Examiner, en dehors de toute autorité politique ou religieuse, les grandes questions qui touchent à l’homme et à la société, sonder librement les sources du vrai et du bien, tel est le rôle de notre Université, telle est aussi sa raison d’être. C’est ainsi que décrivait Pierre-Théodore Verhaegen, illustre figure fondatrice de l’Université Libre Bruxelles, la nature de l’activité intellectuelle de la toute jeune institution, dans son allocution au Roi Léopold Ier du 1er janvier 1854.
Le principe du libre examen est probablement le véritable marqueur identitaire de l’ULB. Il est explicitement mentionné dans l’article premier de ses statuts organiques : L’Université Libre de Bruxelles fonde l’enseignement et la recherche sur le principe du libre examen. Celui-ci postule, en toute matière, le rejet de l’argument d’autorité et l’indépendance de jugement.
Il relève de l’honnêteté et de l’intégrité de l’attitude de l’universitaire, et plus génériquement, de l’être humain, à l’égard de la recherche de la vérité scientifique, en instituant la Raison comme son unique référence et la rationalité comme son seul législateur. Pour ses défenseurs, qui excèdent -et de très loin- le milieu académique, il est le préalable à toute posture intellectuelle et s’emploie à déconstruire tout a priori sur une question donnée pour éviter qu’elle ne préjuge de ce qu’elle désigne.

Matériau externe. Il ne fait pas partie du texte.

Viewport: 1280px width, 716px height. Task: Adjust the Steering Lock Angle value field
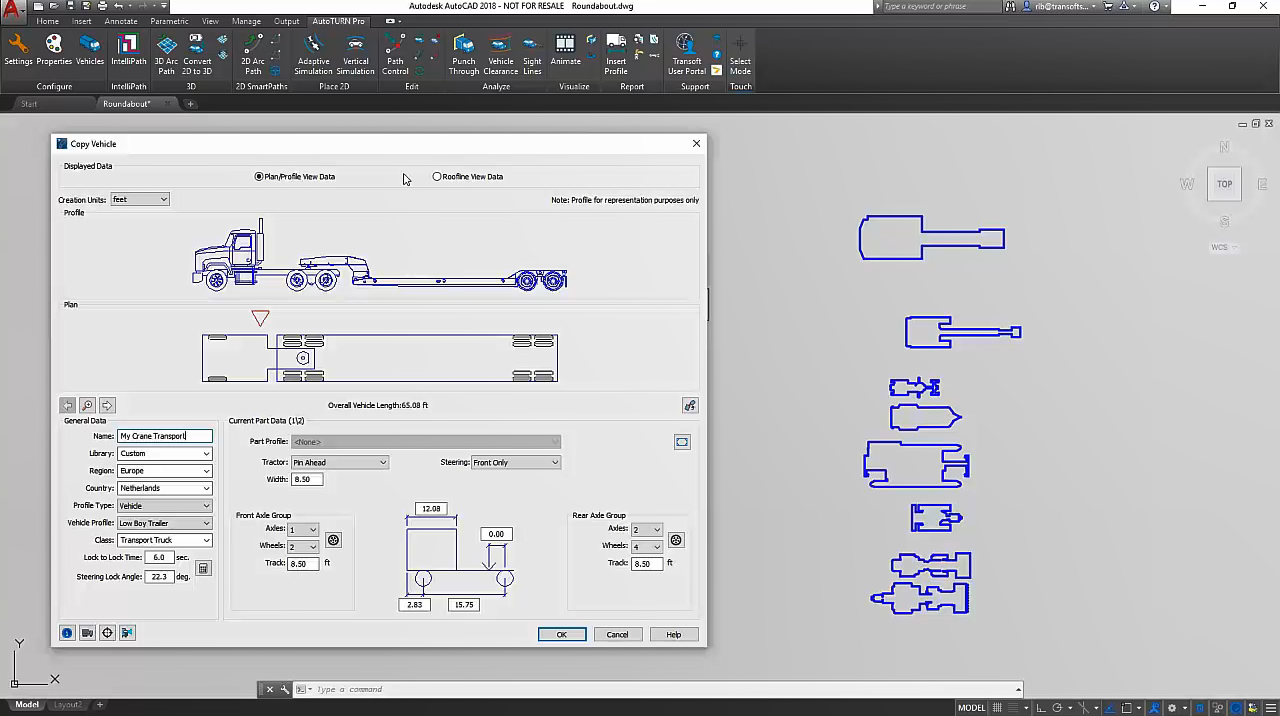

Constituée dès son origine pour battre en brèche les dogmes, la visée libre exaministe interroge en permanence ses modes opératoires afin de ne pas devenir à son tour dogmatique. C’est donc tout naturellement que le Cercle du Libre Examen et l’Institut d’étude des religions et de la laïcité organisèrent une série de réflexions sur ce thème, le 24 mars dernier, à l’auditoire Paul-Emile Janson.
Le retour du complot judéo-maçonnique
A la fin des conférences publiques, ponctuées par la traditionnelle séance de questions, le recteur de l’Université, Pierre de Maret, fut violemment pris à partie et injurié par une poignée d’étudiants. Au moment de l’évacuation des lieux, l’un d’eux s’approcha de lui, jetant une tarte dans sa direction. L’altercation dégénéra, suivie de vives bousculades. Cet incident ne fut au demeurant pas isolé. Des protestations et des réactions verbales avaient perturbé l’intervention des orateurs. Celles-ci ne furent pas, loin s’en faut, des plus innocentes.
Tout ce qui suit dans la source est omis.